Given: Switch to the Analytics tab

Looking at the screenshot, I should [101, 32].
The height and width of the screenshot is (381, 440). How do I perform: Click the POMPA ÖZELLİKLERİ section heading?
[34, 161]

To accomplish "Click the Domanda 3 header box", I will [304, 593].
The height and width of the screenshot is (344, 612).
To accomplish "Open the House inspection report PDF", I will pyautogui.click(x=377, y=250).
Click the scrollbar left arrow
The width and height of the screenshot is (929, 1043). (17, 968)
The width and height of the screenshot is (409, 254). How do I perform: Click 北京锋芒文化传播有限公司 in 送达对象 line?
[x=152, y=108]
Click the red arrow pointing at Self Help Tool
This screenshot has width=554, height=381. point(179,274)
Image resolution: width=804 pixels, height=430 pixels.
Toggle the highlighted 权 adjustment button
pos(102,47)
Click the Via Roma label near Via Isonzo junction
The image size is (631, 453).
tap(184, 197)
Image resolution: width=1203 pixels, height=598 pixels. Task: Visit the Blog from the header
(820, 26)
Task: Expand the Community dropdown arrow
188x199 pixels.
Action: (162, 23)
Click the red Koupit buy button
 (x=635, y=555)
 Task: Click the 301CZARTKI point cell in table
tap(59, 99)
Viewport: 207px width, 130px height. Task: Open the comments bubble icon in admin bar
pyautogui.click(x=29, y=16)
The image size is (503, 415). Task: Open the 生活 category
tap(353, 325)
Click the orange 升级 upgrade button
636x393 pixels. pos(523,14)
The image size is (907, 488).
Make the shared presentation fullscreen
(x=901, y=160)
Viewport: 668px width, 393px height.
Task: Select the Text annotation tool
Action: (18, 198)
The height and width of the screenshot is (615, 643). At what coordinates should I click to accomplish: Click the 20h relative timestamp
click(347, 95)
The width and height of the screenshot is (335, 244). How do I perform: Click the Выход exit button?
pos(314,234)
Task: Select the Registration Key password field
□ □ □ □ □
### What you should do
The lines holding the string "will" in the listing above are what you should copy out.

### Result
To accomplish "Click the Domanda 3 header box", I will [304, 593].
To accomplish "Open the House inspection report PDF", I will pyautogui.click(x=377, y=250).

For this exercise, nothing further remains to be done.